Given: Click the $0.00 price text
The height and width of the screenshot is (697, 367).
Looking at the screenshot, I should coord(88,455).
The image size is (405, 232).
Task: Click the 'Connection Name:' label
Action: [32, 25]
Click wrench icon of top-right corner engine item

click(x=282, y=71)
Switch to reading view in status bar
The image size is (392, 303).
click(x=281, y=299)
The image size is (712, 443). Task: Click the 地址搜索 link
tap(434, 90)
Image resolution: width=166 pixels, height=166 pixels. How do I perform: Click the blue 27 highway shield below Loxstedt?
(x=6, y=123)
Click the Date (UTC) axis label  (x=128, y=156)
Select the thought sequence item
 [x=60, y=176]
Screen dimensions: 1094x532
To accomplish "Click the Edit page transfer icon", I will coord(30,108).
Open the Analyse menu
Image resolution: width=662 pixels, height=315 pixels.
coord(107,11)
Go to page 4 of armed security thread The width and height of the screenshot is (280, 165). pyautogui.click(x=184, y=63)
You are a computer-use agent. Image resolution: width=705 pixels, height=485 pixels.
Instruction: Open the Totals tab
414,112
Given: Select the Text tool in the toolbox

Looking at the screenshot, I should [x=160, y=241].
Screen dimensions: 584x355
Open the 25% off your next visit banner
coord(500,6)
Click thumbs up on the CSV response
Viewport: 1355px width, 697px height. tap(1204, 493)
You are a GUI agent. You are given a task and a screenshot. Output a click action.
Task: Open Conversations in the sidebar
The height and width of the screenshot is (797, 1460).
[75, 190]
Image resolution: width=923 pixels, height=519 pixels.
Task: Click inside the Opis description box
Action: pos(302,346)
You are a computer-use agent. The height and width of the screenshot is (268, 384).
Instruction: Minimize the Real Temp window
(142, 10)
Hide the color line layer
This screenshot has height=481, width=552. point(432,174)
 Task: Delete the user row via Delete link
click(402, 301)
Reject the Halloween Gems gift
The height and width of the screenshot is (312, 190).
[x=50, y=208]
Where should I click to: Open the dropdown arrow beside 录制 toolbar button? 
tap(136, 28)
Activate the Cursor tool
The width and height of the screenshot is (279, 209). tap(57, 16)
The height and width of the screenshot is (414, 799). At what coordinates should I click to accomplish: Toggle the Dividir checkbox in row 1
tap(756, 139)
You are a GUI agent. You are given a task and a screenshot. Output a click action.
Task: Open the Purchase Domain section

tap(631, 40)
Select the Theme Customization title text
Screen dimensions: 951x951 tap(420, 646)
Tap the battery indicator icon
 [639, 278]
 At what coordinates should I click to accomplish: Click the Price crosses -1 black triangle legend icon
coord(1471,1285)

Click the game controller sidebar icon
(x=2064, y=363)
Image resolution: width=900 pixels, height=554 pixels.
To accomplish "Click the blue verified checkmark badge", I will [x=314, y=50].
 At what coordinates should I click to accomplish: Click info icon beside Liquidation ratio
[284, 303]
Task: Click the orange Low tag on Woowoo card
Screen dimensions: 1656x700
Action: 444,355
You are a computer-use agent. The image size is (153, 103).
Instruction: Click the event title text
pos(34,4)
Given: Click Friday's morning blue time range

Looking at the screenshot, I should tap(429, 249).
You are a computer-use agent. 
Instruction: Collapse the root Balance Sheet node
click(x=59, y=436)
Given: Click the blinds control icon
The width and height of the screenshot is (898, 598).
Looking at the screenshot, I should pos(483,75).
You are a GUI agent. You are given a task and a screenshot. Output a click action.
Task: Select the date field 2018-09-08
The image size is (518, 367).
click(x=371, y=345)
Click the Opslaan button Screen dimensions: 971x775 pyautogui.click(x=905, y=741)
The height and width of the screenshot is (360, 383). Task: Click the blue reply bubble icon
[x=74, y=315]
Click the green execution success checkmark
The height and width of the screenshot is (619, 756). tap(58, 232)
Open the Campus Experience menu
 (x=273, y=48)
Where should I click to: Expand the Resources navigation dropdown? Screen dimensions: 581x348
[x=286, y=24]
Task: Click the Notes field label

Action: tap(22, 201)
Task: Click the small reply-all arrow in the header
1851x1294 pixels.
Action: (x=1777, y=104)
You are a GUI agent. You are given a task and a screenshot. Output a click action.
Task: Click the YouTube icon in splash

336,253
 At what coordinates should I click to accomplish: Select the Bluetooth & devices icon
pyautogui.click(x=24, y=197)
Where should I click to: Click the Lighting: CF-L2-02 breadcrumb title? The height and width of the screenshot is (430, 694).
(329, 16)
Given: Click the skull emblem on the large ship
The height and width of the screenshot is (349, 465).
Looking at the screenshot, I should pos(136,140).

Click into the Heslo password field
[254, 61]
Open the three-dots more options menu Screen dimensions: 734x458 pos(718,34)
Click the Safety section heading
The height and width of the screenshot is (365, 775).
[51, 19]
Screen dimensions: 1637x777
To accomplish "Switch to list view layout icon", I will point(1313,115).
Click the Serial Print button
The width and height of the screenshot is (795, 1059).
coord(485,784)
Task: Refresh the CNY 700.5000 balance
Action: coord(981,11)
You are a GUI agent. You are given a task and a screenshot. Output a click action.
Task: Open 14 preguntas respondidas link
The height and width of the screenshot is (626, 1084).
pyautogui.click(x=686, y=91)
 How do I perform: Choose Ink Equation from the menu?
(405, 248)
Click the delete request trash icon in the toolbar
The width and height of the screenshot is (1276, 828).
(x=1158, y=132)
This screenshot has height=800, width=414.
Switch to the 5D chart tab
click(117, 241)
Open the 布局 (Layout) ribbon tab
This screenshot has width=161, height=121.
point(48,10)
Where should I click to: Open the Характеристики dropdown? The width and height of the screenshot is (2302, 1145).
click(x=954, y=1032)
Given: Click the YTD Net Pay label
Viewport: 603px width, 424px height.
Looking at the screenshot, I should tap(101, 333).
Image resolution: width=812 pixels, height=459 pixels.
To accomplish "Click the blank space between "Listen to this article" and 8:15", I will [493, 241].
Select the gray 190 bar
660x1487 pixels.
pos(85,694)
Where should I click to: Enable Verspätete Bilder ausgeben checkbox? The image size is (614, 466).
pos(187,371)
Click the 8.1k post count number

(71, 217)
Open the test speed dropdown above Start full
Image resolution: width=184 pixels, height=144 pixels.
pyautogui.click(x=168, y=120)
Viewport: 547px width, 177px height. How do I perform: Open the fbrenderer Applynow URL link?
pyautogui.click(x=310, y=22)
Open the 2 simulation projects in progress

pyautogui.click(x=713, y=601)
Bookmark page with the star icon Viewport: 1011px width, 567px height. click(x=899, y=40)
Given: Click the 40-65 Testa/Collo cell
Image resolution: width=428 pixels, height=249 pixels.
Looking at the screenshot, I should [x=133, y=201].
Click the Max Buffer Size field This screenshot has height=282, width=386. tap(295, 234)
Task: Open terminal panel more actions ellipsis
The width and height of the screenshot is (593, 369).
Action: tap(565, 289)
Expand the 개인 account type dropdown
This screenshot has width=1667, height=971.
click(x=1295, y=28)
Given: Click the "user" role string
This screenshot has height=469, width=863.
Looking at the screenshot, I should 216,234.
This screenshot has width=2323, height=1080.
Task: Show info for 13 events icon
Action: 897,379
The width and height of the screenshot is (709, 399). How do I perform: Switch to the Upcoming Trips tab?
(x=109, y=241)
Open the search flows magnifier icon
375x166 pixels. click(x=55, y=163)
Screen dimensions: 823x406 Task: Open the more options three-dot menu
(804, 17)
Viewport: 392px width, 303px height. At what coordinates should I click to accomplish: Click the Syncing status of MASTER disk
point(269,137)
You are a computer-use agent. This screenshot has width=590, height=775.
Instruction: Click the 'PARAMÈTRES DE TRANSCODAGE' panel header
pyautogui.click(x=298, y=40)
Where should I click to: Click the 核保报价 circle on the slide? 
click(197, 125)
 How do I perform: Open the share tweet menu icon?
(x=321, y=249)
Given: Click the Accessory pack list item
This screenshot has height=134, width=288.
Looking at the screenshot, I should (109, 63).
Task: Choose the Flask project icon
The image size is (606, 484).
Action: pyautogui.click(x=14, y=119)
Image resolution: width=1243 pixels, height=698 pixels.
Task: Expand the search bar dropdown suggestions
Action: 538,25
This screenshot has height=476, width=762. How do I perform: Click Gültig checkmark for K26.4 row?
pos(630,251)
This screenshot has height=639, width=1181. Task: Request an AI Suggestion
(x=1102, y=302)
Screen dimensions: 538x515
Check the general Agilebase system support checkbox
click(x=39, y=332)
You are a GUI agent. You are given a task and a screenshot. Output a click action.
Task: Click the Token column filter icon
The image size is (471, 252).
☆ ☆ ☆
— What you are asked to do —
Please render the rows from the start of the records through the line containing "click(x=282, y=71)", inclusive, as a JSON list of strings with one string per line and blank lines omitted.

— Exercise solution —
[
  "Given: Click the $0.00 price text",
  "The height and width of the screenshot is (697, 367).",
  "Looking at the screenshot, I should coord(88,455).",
  "The image size is (405, 232).",
  "Task: Click the 'Connection Name:' label",
  "Action: [32, 25]",
  "Click wrench icon of top-right corner engine item",
  "click(x=282, y=71)"
]